Глава 20

Основа успеха… тяжелая работа, решительность, хорошее планирование и настойчивость.

Миа Хэмм


Петербург

22 сентября 1735 года


— Со мной ли вы? — спрашивал я у собравшихся в моем доме офицеров.

Немедленного ответа не последовало. Ранее поддержали мою линию и отношение к присяге многие офицеры, с которыми я имел честь воевать в Крыму. Но мне нужно было услышать позицию полковников, которые были приданы для формирования Гатчинской дивизии.

Здесь присутствовали сразу три полковника, которые ранее со мной полноценно не общались. Ещё и Драгунский полк, только формируемый для новой дивизии, должен был быть мне придан. Но они даже не дошли до Петербурга. Застряли между Москвой и столицей.

И вот эти трое офицеров молчали. А мне, как воздух, необходима была их поддержка. Всеми силами, которые я имею, а это не более двухсот действительно верных людей, и до трёхсот ещё тех, которые, скорее всего, верны, решить все задачи я не мог.

— Ничего бы не смущало, если бы только не ваше желание поставить во главе России Елизавету Петровну, — первым нарушил тишину полковник Второго Самарского пехотного полка Леонтий Иванович Миргородский.

— Ещё раз говорю: таким образом мы сможем успокоить общество и создать благоприятные условия для развития России. Елизавета Петровна будет императрицей, нет… престолоблюстительницей… ровно до тех пор, пока в силу не войдёт император или императрица, в зависимости от того, кого родит Анна Леопольдовна, — ещё раз повторил я свою позицию.

До того уже описал немало выгод для России от такой рокировки во власти. Ведь подобное, если решить и вопрос с племянником Елизаветы, можно закрыть проблему престола. На время, но после создать четкую систему передачи трона.

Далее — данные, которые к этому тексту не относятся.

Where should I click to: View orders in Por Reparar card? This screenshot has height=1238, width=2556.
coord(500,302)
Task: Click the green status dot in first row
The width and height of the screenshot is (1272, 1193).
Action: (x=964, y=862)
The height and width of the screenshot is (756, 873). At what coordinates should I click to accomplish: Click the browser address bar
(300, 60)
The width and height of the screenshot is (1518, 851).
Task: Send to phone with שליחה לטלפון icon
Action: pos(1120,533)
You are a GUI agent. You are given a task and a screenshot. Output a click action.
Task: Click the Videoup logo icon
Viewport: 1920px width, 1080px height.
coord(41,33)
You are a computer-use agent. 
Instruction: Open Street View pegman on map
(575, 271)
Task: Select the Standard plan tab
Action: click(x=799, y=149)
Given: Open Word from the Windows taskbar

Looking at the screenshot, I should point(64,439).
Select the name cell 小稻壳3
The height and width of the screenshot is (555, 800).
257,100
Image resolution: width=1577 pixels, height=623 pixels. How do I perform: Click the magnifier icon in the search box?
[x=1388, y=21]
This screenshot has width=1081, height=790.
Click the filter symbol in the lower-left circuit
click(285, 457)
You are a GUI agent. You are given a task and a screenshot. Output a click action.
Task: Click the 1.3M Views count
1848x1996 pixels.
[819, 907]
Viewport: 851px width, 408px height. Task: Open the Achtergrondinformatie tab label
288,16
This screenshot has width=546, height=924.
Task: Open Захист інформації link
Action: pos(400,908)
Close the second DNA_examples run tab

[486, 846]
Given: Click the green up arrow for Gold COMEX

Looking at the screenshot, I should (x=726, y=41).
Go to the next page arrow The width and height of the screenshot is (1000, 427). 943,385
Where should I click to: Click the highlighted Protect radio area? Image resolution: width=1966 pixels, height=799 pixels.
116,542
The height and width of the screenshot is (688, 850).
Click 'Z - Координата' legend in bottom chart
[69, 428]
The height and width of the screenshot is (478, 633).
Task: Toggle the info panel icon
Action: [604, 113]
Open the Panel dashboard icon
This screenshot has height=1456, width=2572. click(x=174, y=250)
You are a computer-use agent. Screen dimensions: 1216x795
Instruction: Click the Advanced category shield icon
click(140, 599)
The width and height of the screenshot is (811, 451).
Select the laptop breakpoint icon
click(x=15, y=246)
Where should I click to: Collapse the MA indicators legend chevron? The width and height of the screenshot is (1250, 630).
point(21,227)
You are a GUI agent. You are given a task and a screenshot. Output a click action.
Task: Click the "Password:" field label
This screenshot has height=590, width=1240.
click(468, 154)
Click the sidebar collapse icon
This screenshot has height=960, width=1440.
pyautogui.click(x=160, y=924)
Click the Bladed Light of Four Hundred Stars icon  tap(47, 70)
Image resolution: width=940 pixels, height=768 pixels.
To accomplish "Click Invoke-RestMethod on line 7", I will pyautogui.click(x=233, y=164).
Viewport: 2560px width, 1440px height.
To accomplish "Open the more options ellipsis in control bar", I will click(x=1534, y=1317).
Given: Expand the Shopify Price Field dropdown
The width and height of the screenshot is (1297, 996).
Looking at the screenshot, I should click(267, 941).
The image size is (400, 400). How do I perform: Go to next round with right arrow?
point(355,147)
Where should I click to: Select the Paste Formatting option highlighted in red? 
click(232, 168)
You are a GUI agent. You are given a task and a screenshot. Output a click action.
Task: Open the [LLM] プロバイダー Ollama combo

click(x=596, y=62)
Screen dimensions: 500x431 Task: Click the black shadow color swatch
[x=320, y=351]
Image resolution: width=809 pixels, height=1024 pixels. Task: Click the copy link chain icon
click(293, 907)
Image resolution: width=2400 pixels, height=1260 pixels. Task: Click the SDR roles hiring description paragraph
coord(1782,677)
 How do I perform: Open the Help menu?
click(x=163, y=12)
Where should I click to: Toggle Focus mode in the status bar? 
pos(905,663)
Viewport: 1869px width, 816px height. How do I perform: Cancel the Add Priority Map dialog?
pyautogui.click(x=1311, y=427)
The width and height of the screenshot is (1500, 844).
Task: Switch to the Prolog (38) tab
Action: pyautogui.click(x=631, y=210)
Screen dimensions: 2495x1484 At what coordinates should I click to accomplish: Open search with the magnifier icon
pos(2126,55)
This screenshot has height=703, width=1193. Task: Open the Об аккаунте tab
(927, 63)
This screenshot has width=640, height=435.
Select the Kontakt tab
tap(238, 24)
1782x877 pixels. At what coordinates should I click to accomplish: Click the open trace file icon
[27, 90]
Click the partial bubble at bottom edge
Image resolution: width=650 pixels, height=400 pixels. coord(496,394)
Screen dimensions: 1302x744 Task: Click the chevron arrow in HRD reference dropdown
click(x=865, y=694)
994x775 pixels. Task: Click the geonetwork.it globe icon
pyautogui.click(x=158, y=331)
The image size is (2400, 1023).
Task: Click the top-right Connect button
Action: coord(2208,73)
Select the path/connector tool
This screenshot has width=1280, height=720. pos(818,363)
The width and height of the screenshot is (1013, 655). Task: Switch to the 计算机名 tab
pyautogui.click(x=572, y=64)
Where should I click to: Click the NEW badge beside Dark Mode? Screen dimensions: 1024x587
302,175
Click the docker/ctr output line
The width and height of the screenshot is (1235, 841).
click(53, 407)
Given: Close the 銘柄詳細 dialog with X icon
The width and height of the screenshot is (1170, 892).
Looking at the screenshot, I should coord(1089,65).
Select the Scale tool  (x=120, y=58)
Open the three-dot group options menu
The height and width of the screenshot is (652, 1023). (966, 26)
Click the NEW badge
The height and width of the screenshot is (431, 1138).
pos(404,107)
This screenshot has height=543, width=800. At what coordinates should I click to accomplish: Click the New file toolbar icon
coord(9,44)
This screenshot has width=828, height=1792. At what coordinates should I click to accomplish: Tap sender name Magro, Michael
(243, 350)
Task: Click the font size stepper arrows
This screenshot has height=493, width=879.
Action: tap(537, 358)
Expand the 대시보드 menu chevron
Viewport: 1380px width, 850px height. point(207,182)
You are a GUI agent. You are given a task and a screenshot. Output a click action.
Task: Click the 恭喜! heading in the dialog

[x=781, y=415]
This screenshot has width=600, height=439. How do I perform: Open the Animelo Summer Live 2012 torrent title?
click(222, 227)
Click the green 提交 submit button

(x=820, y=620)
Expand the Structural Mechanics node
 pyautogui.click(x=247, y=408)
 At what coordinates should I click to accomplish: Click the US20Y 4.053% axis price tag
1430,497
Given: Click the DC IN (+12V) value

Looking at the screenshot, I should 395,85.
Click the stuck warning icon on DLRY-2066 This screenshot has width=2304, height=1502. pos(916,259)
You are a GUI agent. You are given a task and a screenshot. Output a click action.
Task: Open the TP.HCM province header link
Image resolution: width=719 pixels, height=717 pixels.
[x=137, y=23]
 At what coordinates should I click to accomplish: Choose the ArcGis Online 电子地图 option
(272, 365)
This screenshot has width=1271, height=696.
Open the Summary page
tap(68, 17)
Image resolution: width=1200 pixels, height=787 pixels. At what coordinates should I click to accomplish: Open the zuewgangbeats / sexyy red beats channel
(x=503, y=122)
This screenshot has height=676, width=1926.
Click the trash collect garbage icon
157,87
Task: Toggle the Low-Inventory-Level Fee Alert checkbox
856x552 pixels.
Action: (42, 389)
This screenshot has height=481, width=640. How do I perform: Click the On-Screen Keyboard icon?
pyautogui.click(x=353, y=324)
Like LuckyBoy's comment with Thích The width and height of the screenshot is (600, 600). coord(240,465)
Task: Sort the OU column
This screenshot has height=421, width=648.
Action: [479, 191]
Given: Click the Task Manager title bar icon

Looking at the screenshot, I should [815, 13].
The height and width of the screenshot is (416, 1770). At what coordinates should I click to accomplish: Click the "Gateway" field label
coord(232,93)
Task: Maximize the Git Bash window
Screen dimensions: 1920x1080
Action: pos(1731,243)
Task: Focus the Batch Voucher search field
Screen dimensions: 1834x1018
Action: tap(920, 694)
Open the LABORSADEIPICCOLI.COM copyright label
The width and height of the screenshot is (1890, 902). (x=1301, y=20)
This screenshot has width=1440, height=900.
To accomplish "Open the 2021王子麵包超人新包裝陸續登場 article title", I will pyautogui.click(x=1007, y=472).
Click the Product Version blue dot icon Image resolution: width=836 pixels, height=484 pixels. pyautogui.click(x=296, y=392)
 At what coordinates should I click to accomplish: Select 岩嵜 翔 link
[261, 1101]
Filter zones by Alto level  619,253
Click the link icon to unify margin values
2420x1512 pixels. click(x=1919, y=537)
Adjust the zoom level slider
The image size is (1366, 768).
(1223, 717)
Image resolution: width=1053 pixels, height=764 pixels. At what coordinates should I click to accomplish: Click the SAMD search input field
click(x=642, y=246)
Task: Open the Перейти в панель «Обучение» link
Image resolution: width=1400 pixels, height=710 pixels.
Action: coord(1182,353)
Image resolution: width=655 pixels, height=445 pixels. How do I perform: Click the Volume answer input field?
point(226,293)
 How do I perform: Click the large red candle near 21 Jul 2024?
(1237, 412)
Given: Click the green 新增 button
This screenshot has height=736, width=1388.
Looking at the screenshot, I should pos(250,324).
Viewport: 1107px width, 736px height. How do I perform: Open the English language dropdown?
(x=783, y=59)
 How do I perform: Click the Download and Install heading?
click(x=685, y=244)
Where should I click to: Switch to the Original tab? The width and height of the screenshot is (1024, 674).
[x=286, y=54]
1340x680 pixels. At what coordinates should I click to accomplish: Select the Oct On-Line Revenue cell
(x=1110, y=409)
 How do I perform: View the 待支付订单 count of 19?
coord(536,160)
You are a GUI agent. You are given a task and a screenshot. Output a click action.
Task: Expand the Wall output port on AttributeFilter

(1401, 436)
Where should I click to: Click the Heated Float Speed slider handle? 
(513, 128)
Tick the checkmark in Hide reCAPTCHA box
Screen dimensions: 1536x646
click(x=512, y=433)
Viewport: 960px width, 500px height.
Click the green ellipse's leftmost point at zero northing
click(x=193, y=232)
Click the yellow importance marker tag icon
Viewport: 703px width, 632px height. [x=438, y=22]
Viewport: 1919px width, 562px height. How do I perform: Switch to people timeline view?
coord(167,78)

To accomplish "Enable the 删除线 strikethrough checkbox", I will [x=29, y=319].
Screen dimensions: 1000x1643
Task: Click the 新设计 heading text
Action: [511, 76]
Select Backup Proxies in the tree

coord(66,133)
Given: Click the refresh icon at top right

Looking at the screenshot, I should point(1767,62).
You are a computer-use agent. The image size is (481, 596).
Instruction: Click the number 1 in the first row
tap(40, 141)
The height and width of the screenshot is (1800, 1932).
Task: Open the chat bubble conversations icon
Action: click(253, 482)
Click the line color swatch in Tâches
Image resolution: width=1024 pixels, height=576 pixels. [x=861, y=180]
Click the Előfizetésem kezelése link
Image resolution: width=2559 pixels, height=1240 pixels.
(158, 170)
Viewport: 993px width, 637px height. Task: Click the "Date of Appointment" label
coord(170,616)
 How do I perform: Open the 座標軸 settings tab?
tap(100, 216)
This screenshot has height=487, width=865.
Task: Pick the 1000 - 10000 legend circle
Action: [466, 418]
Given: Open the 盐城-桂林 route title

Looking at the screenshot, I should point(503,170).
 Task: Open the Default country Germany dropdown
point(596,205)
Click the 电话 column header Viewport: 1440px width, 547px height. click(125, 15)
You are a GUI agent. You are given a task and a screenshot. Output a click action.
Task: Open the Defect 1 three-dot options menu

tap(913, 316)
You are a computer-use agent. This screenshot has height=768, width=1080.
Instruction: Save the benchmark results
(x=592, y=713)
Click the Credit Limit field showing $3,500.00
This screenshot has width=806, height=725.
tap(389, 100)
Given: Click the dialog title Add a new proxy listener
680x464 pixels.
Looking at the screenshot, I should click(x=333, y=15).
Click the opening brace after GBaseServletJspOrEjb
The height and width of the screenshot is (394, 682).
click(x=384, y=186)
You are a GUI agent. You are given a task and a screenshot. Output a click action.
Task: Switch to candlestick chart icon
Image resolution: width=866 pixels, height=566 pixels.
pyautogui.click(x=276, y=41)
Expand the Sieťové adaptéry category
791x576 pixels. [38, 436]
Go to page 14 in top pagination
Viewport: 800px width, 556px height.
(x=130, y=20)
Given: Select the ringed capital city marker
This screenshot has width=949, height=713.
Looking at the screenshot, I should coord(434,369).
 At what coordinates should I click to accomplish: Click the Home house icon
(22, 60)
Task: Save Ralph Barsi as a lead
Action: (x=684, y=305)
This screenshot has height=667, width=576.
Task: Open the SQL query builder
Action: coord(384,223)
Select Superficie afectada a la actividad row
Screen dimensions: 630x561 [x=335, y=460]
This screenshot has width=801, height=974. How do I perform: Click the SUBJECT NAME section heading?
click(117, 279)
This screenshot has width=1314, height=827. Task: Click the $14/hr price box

И за это время мы сможем развить Россию в достаточной мере, чтобы ворваться в промышленный переворот не в качестве вечных догоняющих, а тех, кого догонять будут.

— Ну как же в таком случае сама Анна Леопольдовна и как же в таком случае герцог Бирон? — спросил ещё один полковник. — Вы же отстраняете великую княжну.

— При императрице будет создан Государственный императорский совет, который будет помогать ей… простите, престолоблюстительнице, управлять нашим необъятным Отечеством, — сказал я, не вдаваясь в подробности.

Институт Государственного Совета, который в XIX веке был введен усилиями Михаила Михайловича Сперанского, я хотел бы провести раньше. По сути, это не ограничивает самодержавие, но делает его более внятным и понятным. Тем, который прислушивается ко мнениям, пусть и выбирает понравившееся. Еще это в некоторой степени дисциплинирует либо монарха, либо того, кому правитель делегирует свои полномочия.

И законы должны будут выходить не только лишь из-под пера императрицы, а обсуждаться на Государственном совете. Потом еще и публиковаться в прессе. Вот так власть станет прозрачной и можно будет найти любой закон и не удивляться, почему указы издаются, но не исполняются.

Сколько работы! Ужас! Еще и кодификацией нужно заняться. Законов уйма, но их никто в полной мере и не знает. Но разговор продолжался. Хотя и было по всему видно, что офицеры склоняются в пользу моего мнения. Я достаточно убедителен. Но и другого варианта нет. По-другому, это идти на поводу заговора в пользу Елизаветы Петровны.

— А какие у нас альтернативы? Если я правильно понял, то нет той силы, которая поставила бы во главе русской державы Анну Леопольдовну. Многие окажутся недовольными, если поставить во главе России герцога Бирона. Так что либо то, что предлагает господин бригадир, либо Елизавета Петровна. Но она и так получит, как тетка власть, — грубо и решительно сказал Иван Тарасович Подобайлов, поддерживая меня.

— Господа, а ещё ваши полки получат жалование сразу за два года, — нехотя, но вынужденно сказал я.

Да уж, не зря в России говорят: не подмажешь — не поедешь. Именно подобное предложение стало доводом, который окончательно склонил на мою сторону командиров всех полков и соединений, которые должны были стать основой для моей дивизии. Они будто бы того и ждали.

Однако, хотелось бы верить в то, что предложение денег было лишь небольшим, дополнительным, аргументом, который лишь помог перевесить сомнения, но не сыграл решающую роль.

— Я с вами, господин бригадир. И дело не в деньгах, пусть с их помощью я смогу быстрее объяснить и офицерам и солдатам, за что они могут драться, — сказал Миргородский.

Я взял себе на заметку, что этот полковник имеет влияние и на других офицеров. Не будет ли Леонтий Иванович противовесом мне? Уже на первой встрече полковники пробовали продавить меня. Не вышло. Но это не означает, что других попыток больше не будет.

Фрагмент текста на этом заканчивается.